Purpose: Positron Emission Tomography (PET) scan is a vital tool in the staging, prognosis and response evaluation of gastrointestinal malignancies. The purpose of this study is to determine the prognostic significance of PET standardized uptake values (SUV) in esophageal cancer treated with chemoradiotherapy (CRT).
Methods: An IRB approved esophageal cancer database was queried for patients who completed treatment for esophageal cancer with CRT between 2006 and 2010. Patients were included in the analysis if they had nonmetastatic esophageal cancer that completed definitive or preoperative CRT and had pre- and post-CRT PET scans. Patients treated with induction chemotherapy were excluded. The pre-and post-CRT SUV maximum values were obtained. Univariate analysis for overall survival (OS) was performed with Kaplan-Meier and log-rank analysis or hazard ratio model. Multivariate analysis (MVA) for OS was performed with a Cox proportional hazard ratio model.

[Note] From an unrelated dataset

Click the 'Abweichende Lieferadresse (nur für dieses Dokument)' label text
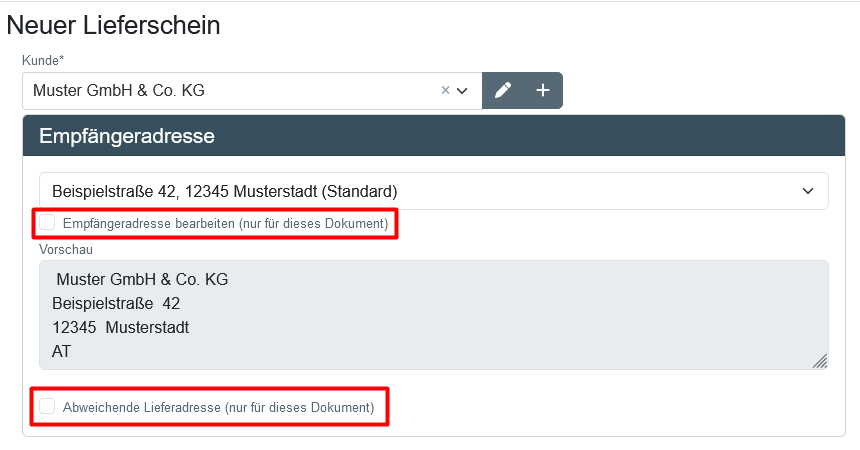 tap(218, 408)
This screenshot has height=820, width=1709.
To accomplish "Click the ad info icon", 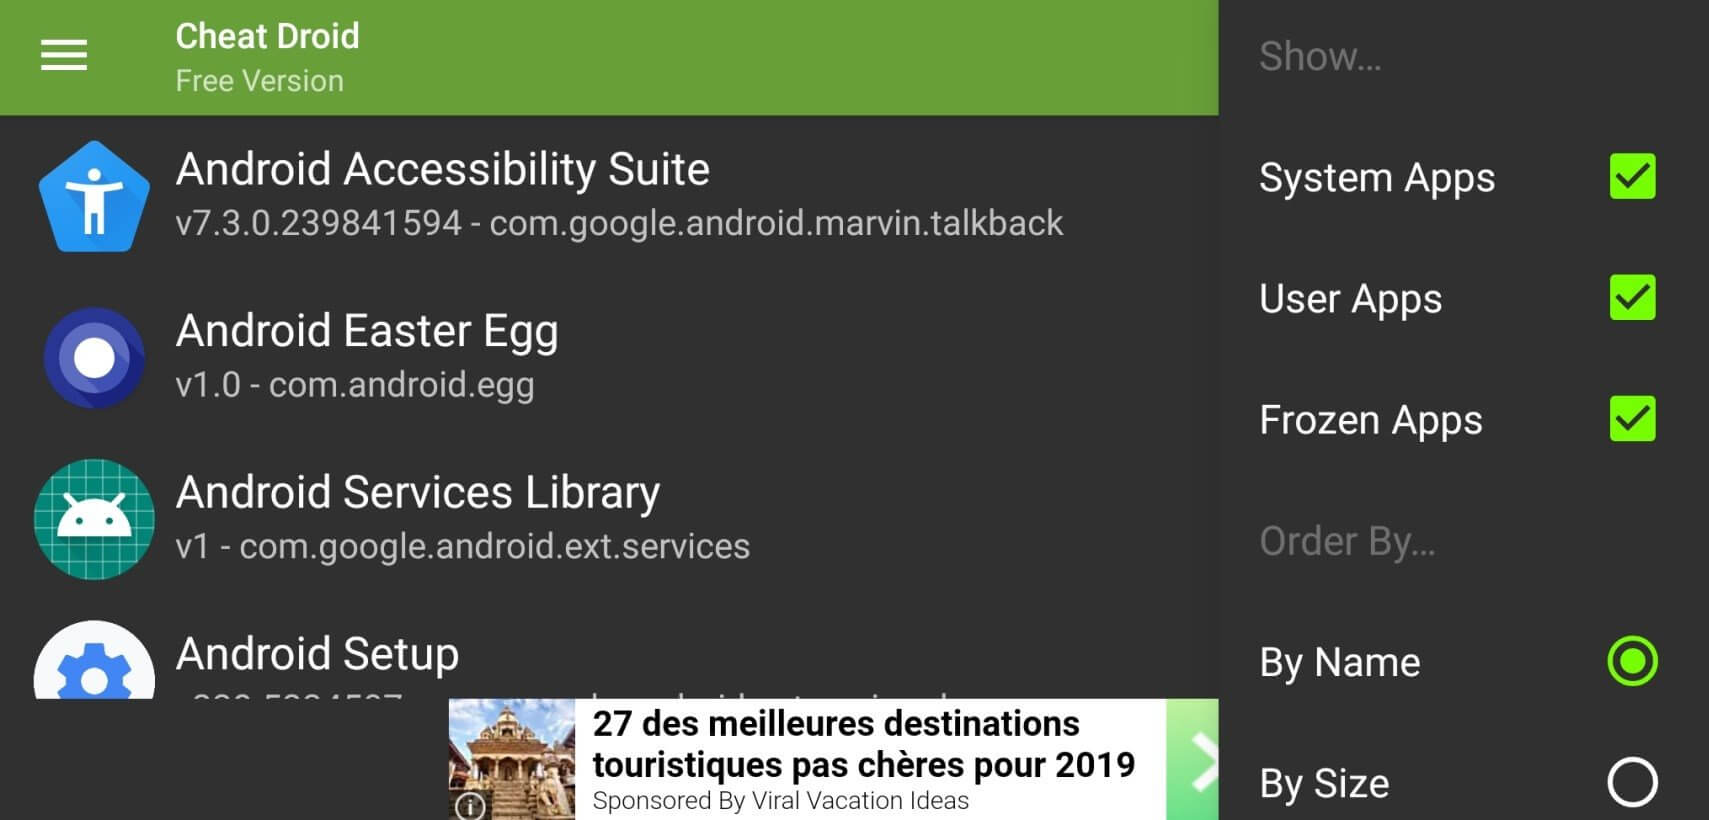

Results: We identified 77 patients who met inclusion criteria with a median followup of 16 months (range 4 - 43 months). Univariate analysis demonstrated that post-CRT SUV max and percent change SUV max were prognostic for OS, while pre-CRT SUV was not prognostic. In addition, there were no deaths in patients with a post-CRT SUV max of ≤3. MVA demonstrated that only post-CRT SUV max (HR 1.401; 95% CI: 1.061-1.850) was prognostic for OS, while age, gender, surgery, histology, tumor length and stage, were not.
Conclusions: Our series demonstrates that post-CRT maximum SUV was the strongest predictor of survival in esophageal cancer while pre-CRT SUV was not. Percent change SUV max was prognostic on univariate analysis but not on multivariate analysis. Prospective studies to evaluate the role of post-CRT SUV in the management of esophageal cancer are needed.